QID 154145: WordPress Information Disclosure Vulnerability (CVE-2023-39999)
| CVE-ID | CVE-2023-39999 |
| Severity | Level 3 |
| CVSS 3.1 | 4.3 |
| CWE-ID | 200 |
| Affected Versions | WordPress from 4.1 to 4.1.38 WordPress from 4.2 to 4.2.35 WordPress from 4.3 to 4.3.31 WordPress from 4.4 to 4.4.30 WordPress from 4.5 to 4.5.29 WordPress from 4.6 to 4.6.26 WordPress from 4.7 to 4.7.26 WordPress from 4.8 to 4.8.22 WordPress from 4.9 to 4.9.23 WordPress from 5.0 to 5.0.19 WordPress from 5.1 to 5.1.16 WordPress from 5.2 to 5.2.18 WordPress from 5.3 to 5.3.15 WordPress from 5.4 to 5.4.13 WordPress from 5.5 to 5.5.12 WordPress from 5.6 to 5.6.11 WordPress from 5.7 to 5.7.9 WordPress from 5.8 to 5.8.7 WordPress from 5.9 to 5.9.7 WordPress from 6.0 to 6.0.5 WordPress from 6.1 to 6.1.3 WordPress from 6.2 to 6.2.2 WordPress from 6.3 to 6.3.1 |
Description:
WordPress, a widely-used free and open-source content management system powered by PHP and compatible with MySQL or MariaDB databases, has encountered a security vulnerability that demands attention.

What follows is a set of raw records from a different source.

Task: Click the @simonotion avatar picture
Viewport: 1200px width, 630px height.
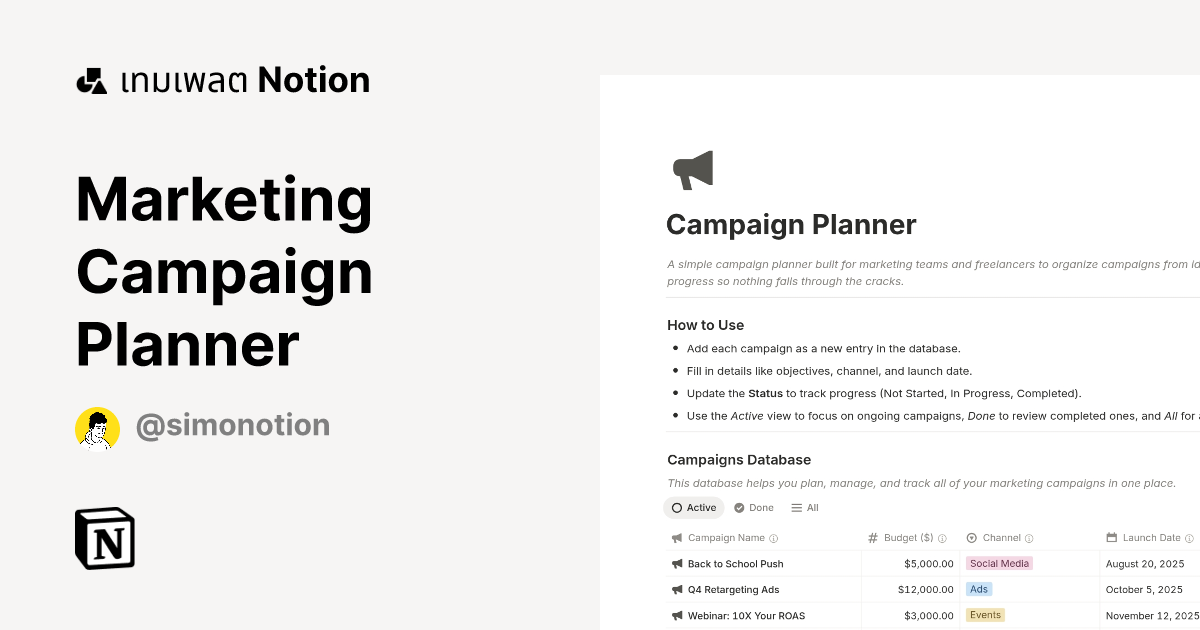Action: [x=97, y=428]
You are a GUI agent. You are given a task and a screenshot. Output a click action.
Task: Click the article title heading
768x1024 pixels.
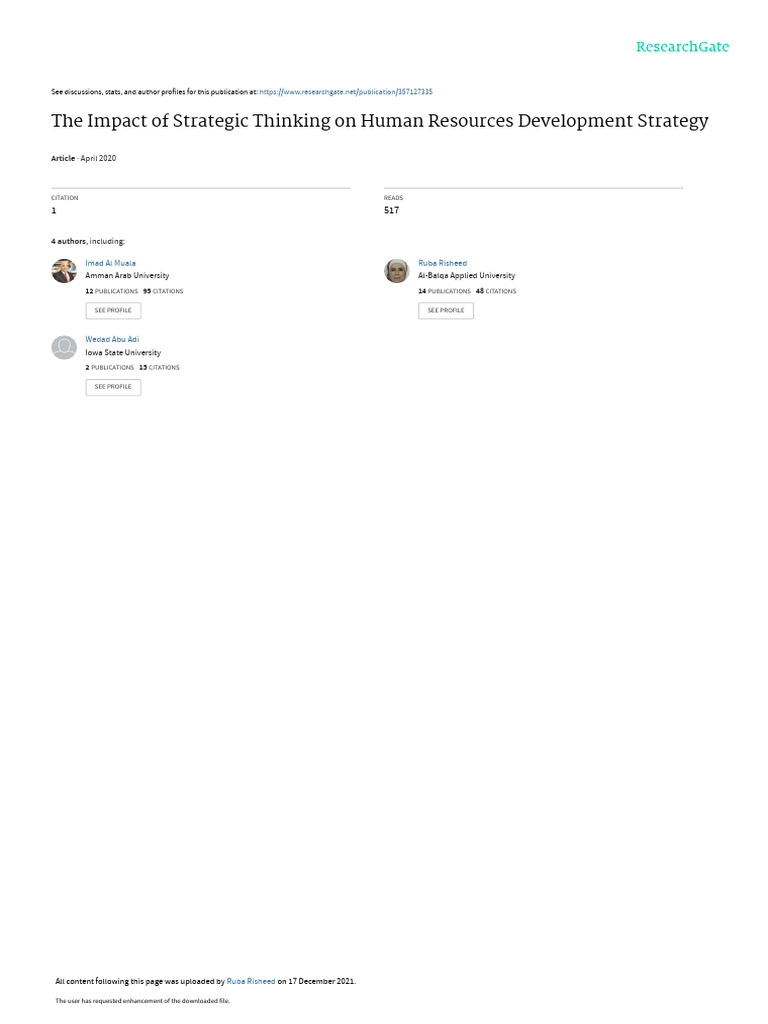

This vulnerability poses a risk of exposing sensitive information to unauthorized actors. In the event of successful exploitation, unauthorized attackers may gain access to this sensitive information, which can have profound implications.
To fortify the security of your WordPress installation and guard against such threats, we strongly recommend that customers promptly upgrade to the latest version of WordPress. For comprehensive insights into these security concerns, please visit the WordPress Security Release for additional information.